Cloud Cycle v Verifi [2024] EWHC 2001 (Ch)

6 August 2024

James Abrahams KC and Edmund Eustace appeared for the Defendants (“Verifi”) in a patent dispute relating to the Claimant’s (“Cloud Cycle’s”) system for monitoring a property of concrete (known as ‘slump’) in a mixing truck, and its alleged infringement of one of Verifi’s patents (“EP689”). Unusually, the validity of EP689 was not in issue, and Verifi only alleged infringement under the doctrine of equivalents. Most of the argument at trial addressed the proper characterisation of the inventive concept of EP689.

The patented method for measuring slump involved taking measurements of the rotational speed and torque of the concrete mixing drum. The measurements were sequentially stored and erased until the values remained stable over a full rotation, and then compared against a look-up table of predetermined values to calculate the slump. Cloud Cycle’s system also measured speed and torque, but with measurements taken continuously and averaged over a sliding 20 second window. These were uploaded to an online ‘slump prediction model’ which determined slump using a linear regression.
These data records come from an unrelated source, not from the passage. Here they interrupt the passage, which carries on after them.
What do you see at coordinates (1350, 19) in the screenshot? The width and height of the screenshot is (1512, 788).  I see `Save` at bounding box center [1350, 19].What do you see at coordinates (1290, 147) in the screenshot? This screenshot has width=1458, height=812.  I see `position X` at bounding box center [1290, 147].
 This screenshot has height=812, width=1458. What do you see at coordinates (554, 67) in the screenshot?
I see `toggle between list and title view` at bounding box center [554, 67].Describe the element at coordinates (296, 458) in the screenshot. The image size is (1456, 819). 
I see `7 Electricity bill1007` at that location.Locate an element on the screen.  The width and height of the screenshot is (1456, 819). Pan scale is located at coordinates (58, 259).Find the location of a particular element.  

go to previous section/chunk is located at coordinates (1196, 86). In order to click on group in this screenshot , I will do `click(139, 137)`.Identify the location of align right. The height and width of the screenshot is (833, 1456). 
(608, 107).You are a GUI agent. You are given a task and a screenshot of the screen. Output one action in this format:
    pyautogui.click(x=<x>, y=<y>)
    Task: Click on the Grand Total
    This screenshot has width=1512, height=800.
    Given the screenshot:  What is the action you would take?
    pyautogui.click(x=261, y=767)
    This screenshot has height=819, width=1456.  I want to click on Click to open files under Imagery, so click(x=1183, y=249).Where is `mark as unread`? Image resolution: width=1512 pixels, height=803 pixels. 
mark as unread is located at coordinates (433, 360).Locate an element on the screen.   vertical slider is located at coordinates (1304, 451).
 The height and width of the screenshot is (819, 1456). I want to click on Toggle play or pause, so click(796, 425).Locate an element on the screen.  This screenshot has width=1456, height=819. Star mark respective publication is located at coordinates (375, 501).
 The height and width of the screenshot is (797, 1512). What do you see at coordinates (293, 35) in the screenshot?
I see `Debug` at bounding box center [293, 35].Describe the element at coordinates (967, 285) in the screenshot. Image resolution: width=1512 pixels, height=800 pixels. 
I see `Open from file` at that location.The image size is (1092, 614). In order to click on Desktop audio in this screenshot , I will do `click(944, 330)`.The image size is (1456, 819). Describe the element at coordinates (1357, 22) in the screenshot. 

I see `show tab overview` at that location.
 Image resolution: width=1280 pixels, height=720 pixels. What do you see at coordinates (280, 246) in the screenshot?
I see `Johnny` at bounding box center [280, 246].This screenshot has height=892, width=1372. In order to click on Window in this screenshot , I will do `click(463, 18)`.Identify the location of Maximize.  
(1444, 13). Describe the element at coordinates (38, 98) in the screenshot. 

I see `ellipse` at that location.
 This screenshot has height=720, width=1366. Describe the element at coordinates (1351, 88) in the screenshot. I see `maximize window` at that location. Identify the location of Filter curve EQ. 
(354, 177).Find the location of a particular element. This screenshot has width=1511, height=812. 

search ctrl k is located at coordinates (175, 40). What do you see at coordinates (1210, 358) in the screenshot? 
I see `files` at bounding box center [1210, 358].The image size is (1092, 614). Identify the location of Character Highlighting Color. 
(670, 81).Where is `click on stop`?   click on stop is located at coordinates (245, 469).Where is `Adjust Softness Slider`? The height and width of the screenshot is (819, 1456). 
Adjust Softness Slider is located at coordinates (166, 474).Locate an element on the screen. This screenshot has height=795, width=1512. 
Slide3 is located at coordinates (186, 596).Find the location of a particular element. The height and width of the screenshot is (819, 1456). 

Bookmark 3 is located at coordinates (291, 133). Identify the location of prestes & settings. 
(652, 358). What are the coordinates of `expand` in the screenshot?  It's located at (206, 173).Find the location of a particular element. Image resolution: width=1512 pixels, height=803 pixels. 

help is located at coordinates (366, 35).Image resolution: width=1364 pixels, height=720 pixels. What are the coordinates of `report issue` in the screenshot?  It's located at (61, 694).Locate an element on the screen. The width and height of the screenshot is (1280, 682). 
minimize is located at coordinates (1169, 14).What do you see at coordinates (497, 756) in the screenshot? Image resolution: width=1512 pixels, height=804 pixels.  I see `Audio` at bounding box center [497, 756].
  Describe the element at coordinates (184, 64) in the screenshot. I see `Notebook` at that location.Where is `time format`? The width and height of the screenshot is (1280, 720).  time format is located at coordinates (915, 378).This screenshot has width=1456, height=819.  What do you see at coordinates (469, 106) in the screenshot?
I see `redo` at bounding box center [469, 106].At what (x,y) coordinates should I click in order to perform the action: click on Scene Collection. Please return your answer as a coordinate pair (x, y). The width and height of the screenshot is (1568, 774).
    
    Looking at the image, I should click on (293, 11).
The judge held that the inventive concept of claim 1 of EP689 was to calculate slump at different values of speed and pressure (compared to the CGK approach of measuring pressure at a known speed), but this required the measured values to remain stable for long enough to perform a calculation. By contrast, the data collected in Cloud Cycle’s system was used regardless of whether, or how long, the measurements remained stable. The judge therefore held that Cloud Cycle’s system did not achieve substantially the same result in substantially the same way as the inventive concept of claim 1 of EP689, as required by the Actavis test, and therefore did not infringe the patent.